**DATA FOR THE TASK:**
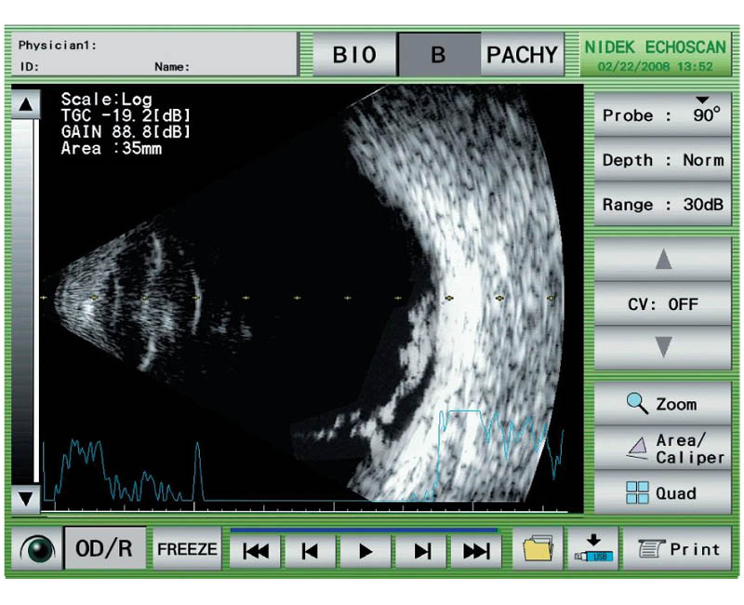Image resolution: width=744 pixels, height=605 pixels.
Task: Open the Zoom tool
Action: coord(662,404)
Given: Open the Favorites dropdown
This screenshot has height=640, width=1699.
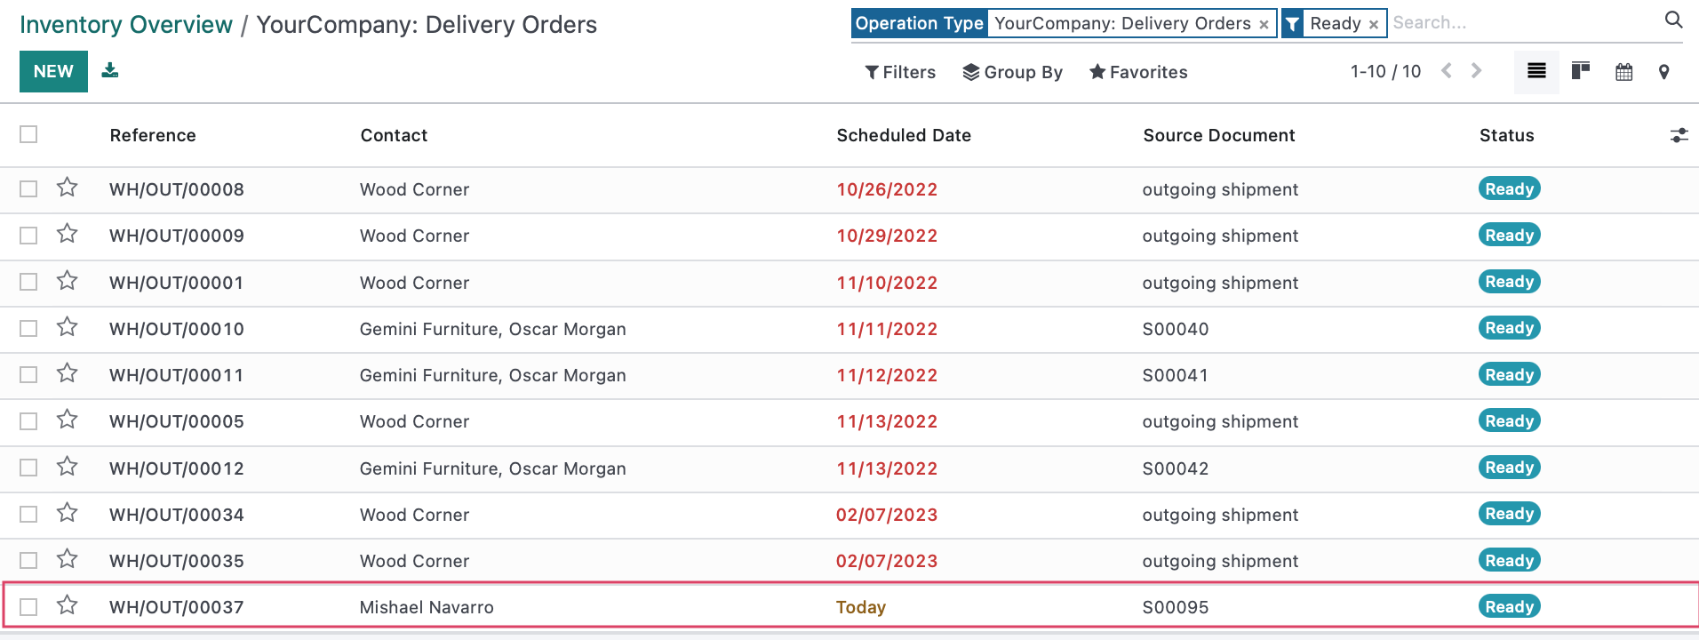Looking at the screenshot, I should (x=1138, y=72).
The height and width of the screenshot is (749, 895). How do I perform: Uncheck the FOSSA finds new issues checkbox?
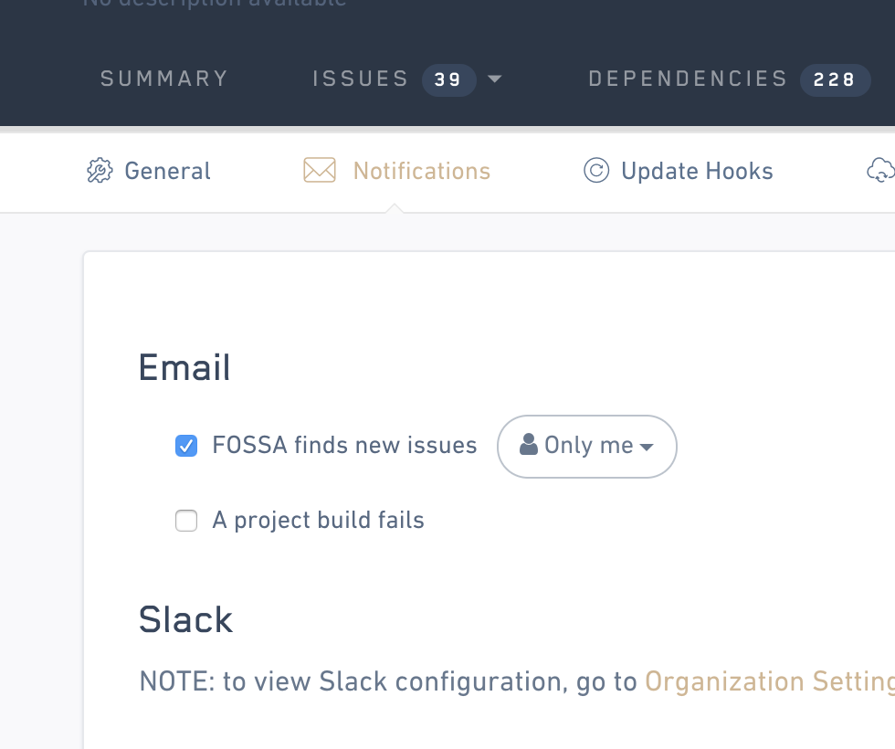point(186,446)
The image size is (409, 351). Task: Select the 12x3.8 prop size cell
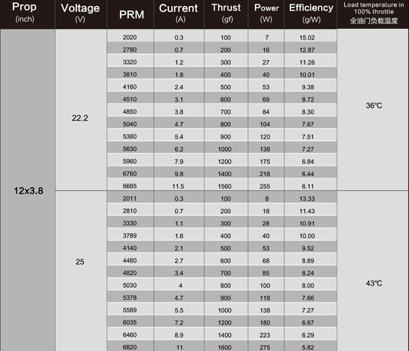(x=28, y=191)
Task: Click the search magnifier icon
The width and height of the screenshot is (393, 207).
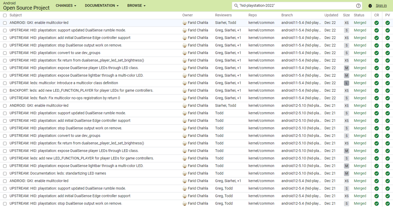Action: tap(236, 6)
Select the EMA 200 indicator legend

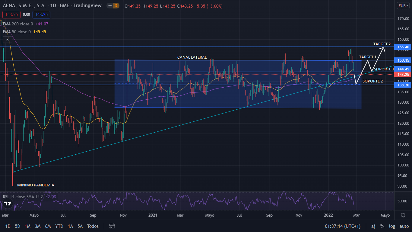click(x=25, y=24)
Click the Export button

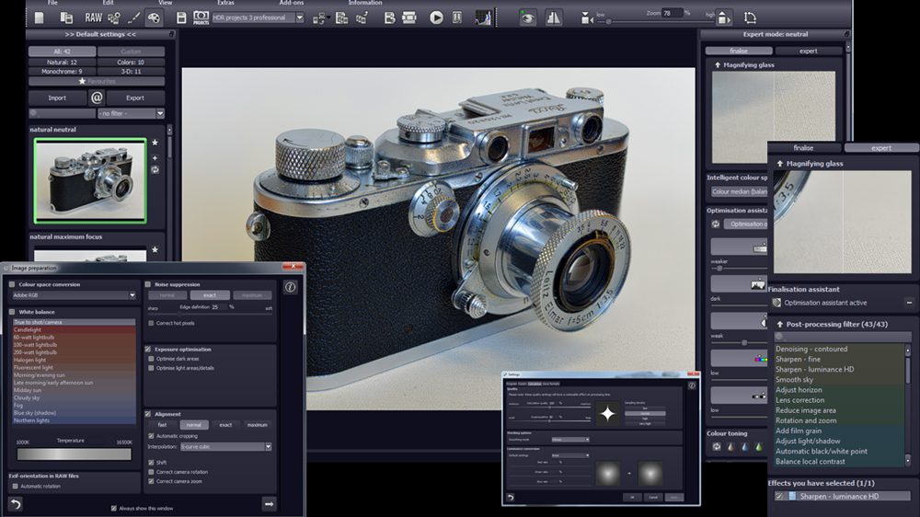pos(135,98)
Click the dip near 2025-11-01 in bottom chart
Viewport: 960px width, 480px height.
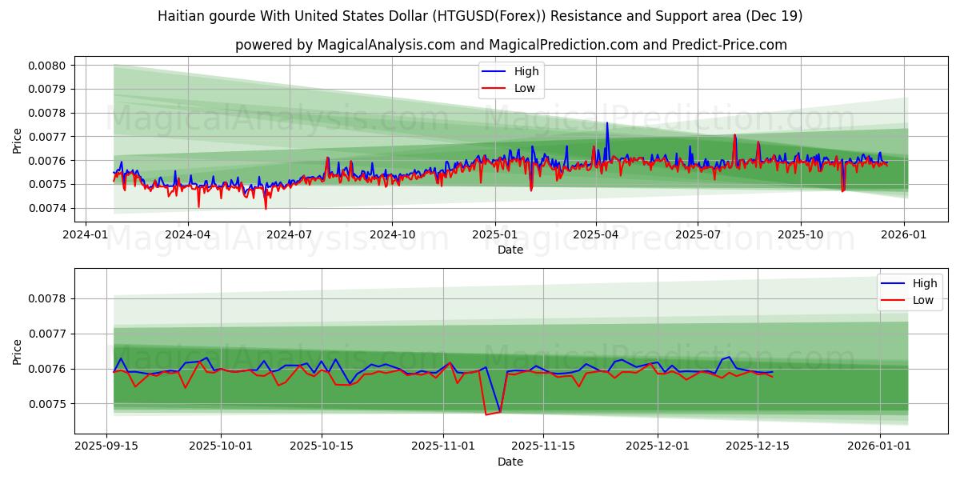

**TASK DESCRIPTION:**
Locate "The width and" in the listing above, then print exactly the lines from that line through the final one, omitting all pictures.

**ANSWER BELOW:**
The width and height of the screenshot is (393, 207).
Action: tap(236, 6)
Select the EMA 200 indicator legend

click(x=25, y=24)
Click the Export button

pos(135,98)
Click the dip near 2025-11-01 in bottom chart
Viewport: 960px width, 480px height.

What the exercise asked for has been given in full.